- Exercise directions -
Return the data below, unchanged.

- Records for this task -

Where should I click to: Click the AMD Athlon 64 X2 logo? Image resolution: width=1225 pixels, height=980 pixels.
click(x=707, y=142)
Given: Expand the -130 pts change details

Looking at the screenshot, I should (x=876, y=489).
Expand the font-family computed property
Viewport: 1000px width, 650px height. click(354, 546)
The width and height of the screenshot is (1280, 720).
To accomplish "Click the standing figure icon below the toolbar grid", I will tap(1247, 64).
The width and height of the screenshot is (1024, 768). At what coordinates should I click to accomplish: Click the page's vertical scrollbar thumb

- Task result -
Where should I click to: Click the AMD Athlon 64 X2 logo? Image resolution: width=1225 pixels, height=980 pixels.
click(x=707, y=142)
Given: Expand the -130 pts change details

Looking at the screenshot, I should (x=876, y=489).
Expand the font-family computed property
Viewport: 1000px width, 650px height. click(354, 546)
The width and height of the screenshot is (1280, 720).
To accomplish "Click the standing figure icon below the toolbar grid", I will tap(1247, 64).
The width and height of the screenshot is (1024, 768). At what coordinates should I click to accomplish: Click the page's vertical scrollbar thumb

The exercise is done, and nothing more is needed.